Luwu Utara, Chaneltimur.com –
Di selah-selah ramainya arena perjudian sabung ayam di Dusun Mariri, Desa Salulemo, Kecamatan Baebunta, Kabupaten Luwu Utara,
selasa sore, 23/juni/2026, sekitar pukul 16:36 WITA,
Ironisnya salahsatu oknum kepala desa di duga terlihat ikut meramaikan arena
perjudian.
Menurut informasi masyarakat, memang ahir-ahir ini sering ada perjudian sabung ayam di desa Salulemo dan sekitarnya.
Untuk memastikan kebenaran informasi tersebut, Almarwan dan dua rekan’nya wartawan langsung ke lokasi, saat menerima informasi dari masyarakat selasa sore 23/juni/2026.
Menurutnya lokasi arena judi sabung ayam tersebut sangat transparan. Dari jalan poros Salulemo–Malangke Barat, arena itu bisa terlihat jelas ramai dipadati pengunjung.
Ia menyebut arena sabung ayam itu berjarak kurang lebih sekitar 30 meter dari jalan poros.
“Setelah kami masuk ke dalam area judi sabung ayam itu, sebagian pengunjung sempat terlihat panik, mungkin mereka mengira kami bertiga ini APH, dari Kepolisian,”ungkap Almarwan.
Lanjut Almarwan,” Tidak lama kemudian sosok Kepala Desa tiba-tiba datang menyalami kami dari arah timur, Kemudian dia katankan ini cuma hiburan. setelah itu, dia ke arena sabung ayam.
Di ketahui Kepala Desa yang di maksud, adalah Kepala Desa Tandung, Kecamatan Malangke, Kabupaten Luwu Utara
“Selang beberapa menit kemudian, oknum Pak Desa itu kembali lagi menghampiri kami, dan kedua tangan’nya sudah terlihat memegang uang, dan uang yang di tangan kirinya itu’ dia berikan ke saya di tengah keramaian, tapi saya tolak,” terang Almarwan.
“Dan sempat seolah-olah saya di paksa untuk mengambil uang itu, tetapi tetap saya tolak keras,”ungkapnya.
Kejadian itu sempat menarik perhatian beberapa pengunjung yang ada di sekitar arena judi sabung ayam,”ungkapnya.
Ia menjelaskan beberapa alasan kenapa menolak uang pemberian tersebut dari Kepala Desa Tandung.

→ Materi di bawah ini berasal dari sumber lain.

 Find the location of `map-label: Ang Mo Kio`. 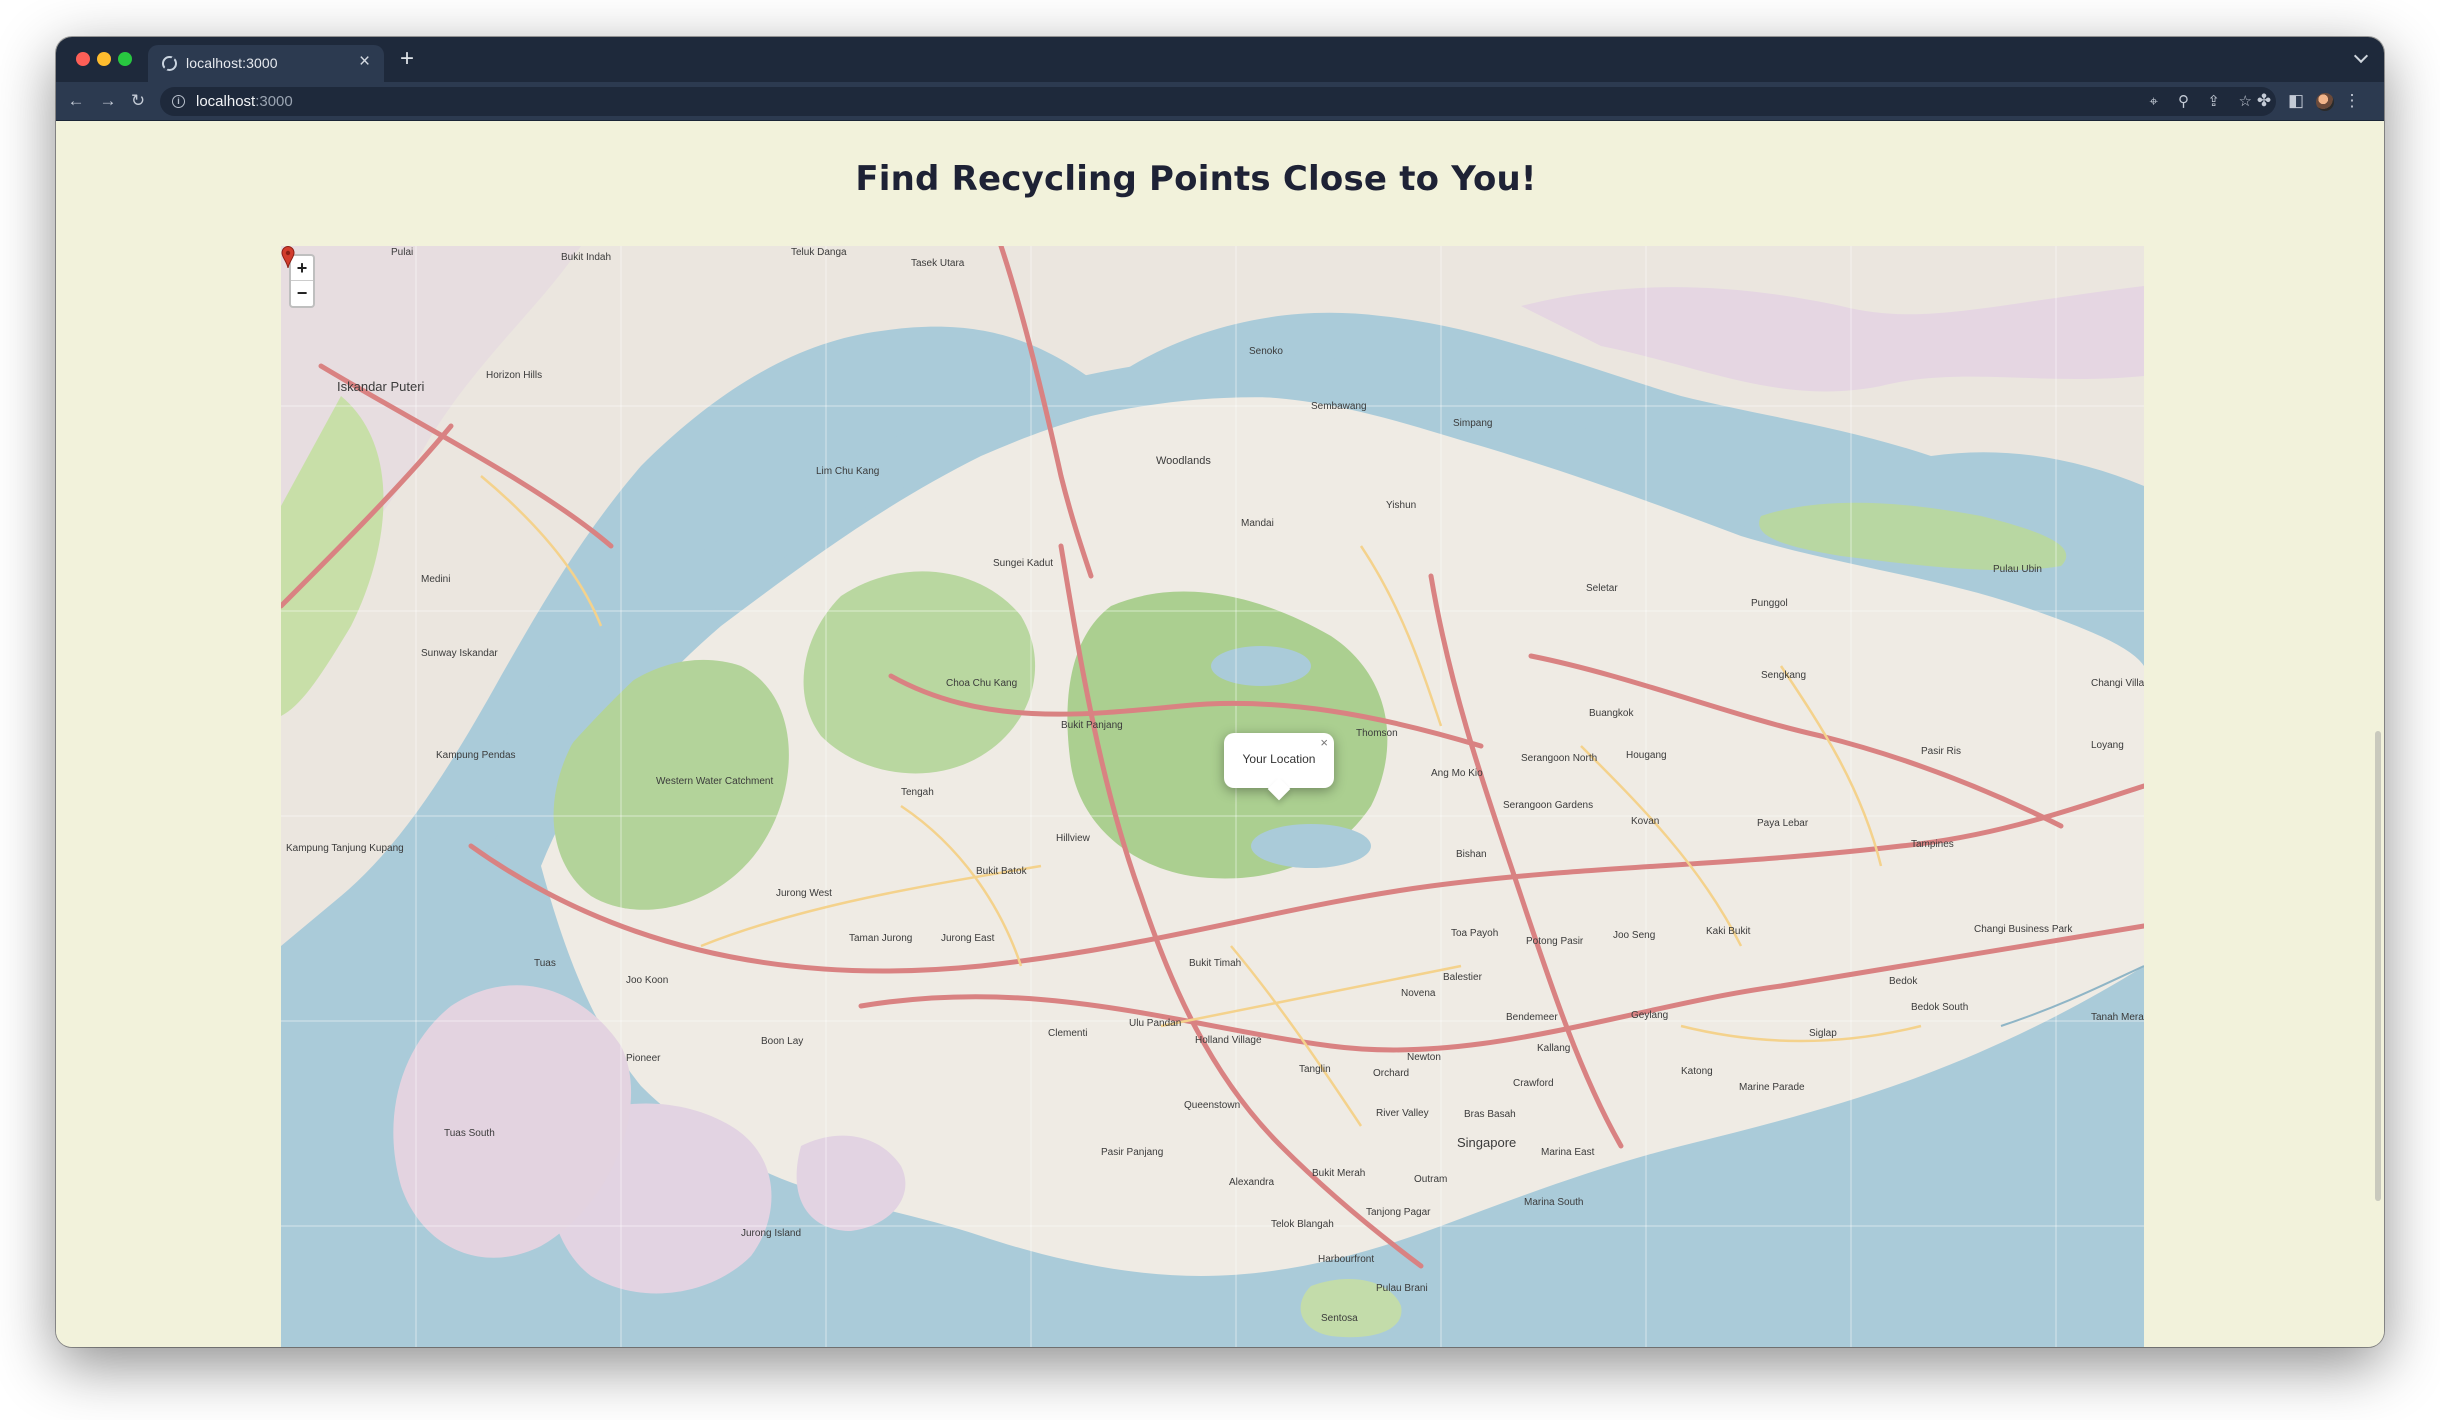

map-label: Ang Mo Kio is located at coordinates (1457, 774).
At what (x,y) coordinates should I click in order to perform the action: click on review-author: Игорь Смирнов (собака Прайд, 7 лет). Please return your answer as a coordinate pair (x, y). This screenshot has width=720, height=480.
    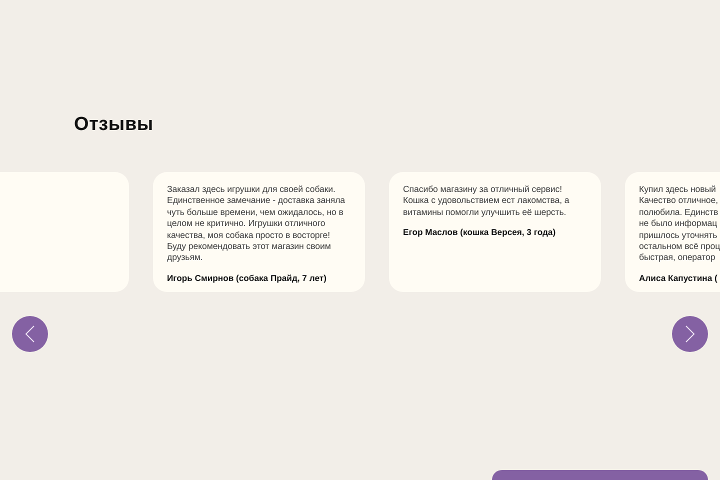
    Looking at the image, I should click on (248, 278).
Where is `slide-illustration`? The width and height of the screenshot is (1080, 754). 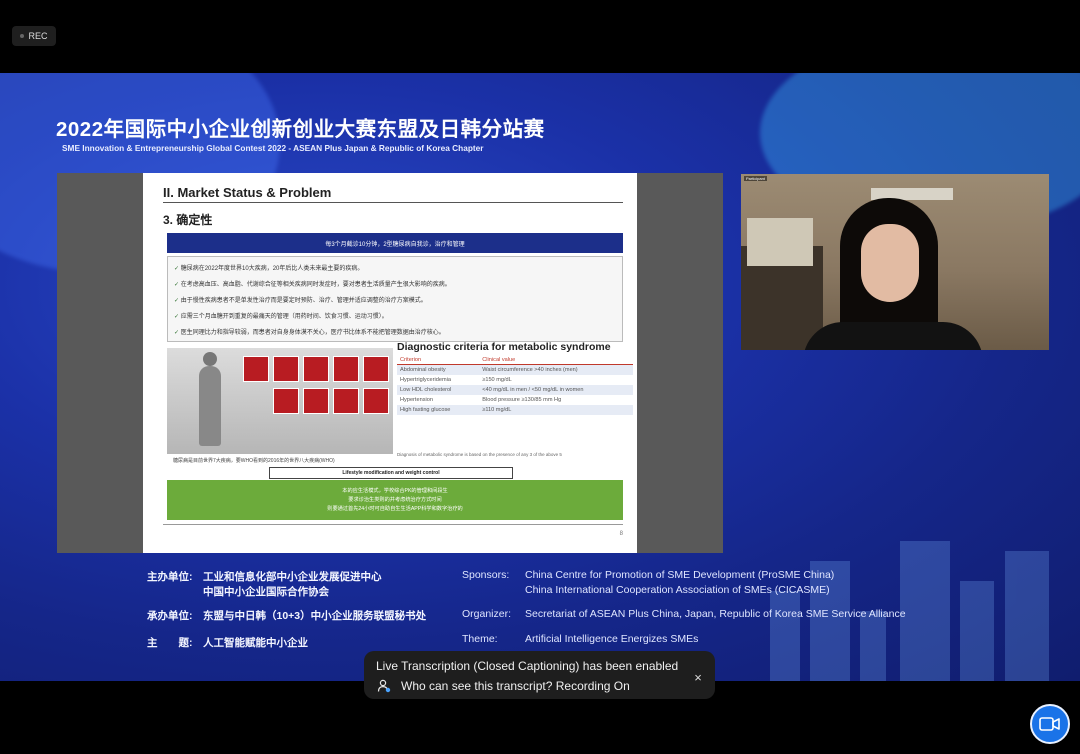 slide-illustration is located at coordinates (280, 401).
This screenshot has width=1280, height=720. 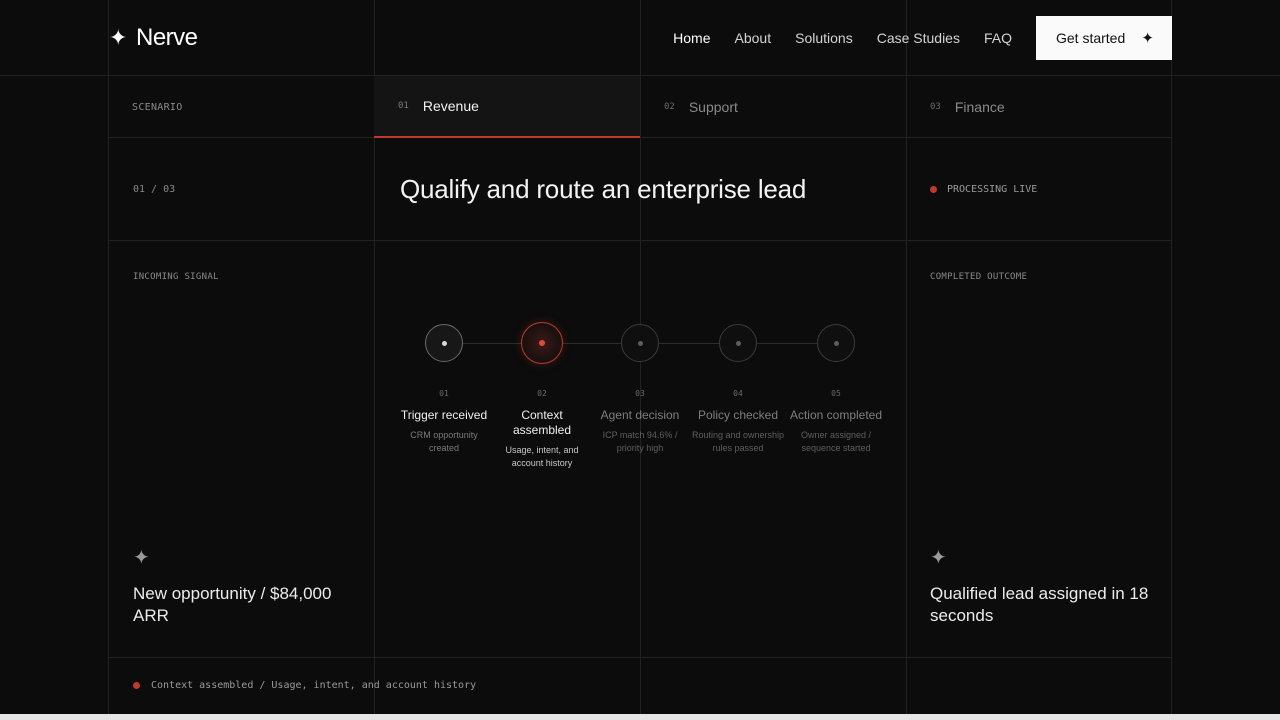 I want to click on live-status: PROCESSING LIVE, so click(x=984, y=190).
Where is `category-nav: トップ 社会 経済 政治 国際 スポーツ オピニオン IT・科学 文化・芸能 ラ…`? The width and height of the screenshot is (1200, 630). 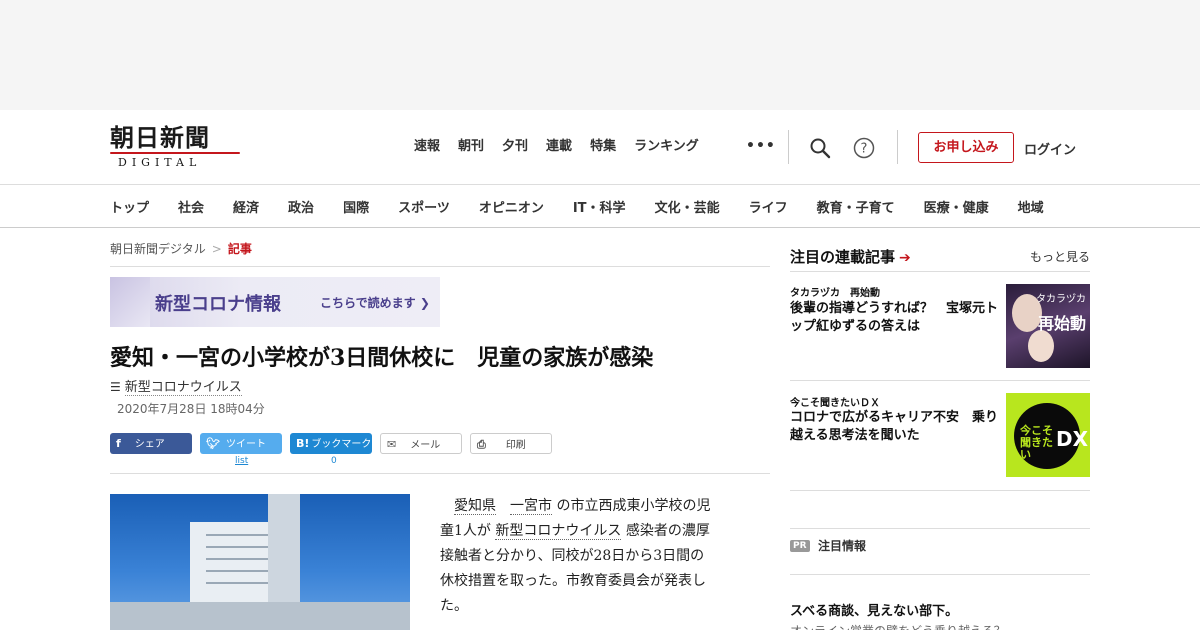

Pertama, ia mengaku tidak tahu uang itu, uang apa, dan juga mengaku tidak pernah meminta uang kepada Kepala Desa maupun kepada pihak yang berada di lokasi arena judi sabung ayam.
Kedua, menurutnya, pemberian uang di tengah keramaian di lokasi yang menjadi arena perjudian merupakan tindakan yang tidak etis dan dinilai tidak menghormati profesi LSM dan wartawan.
“Saat itu saya menggunakan atribut persatuan kami berupa rompi Forum Komunikasi LSM-Pers Kabupaten Luwu Utara. Saya menilai tindakan tersebut tidak menghargai profesi kami,” katanya.
Almarwan Ketua Forum Komunikasi (FK) LSM-Pers Kabupaten Luwu Utara’ juga berharap agar kepala desa yang di maksud dapat menyampaikan permintaan maafnya atas kejadian itu.
“Jika tidak ada permintaan maaf, kami akan menempuh jalur lain, termasuk mempertimbangkan langkah hukum apabila terdapat unsur pelecehan terhadap profesi LSM dan wartawan,” tegasnya.
Hingga berita ini diturunkan, pihak Kepala Desa Tandung belum memberikan keterangan resmi terkait dugaan tudingan yang disampaikan Almarwan. Media ini masih berupaya memperoleh konfirmasi dari pihak-pihak terkait untuk memenuhi asas keberimbangan pemberitaan.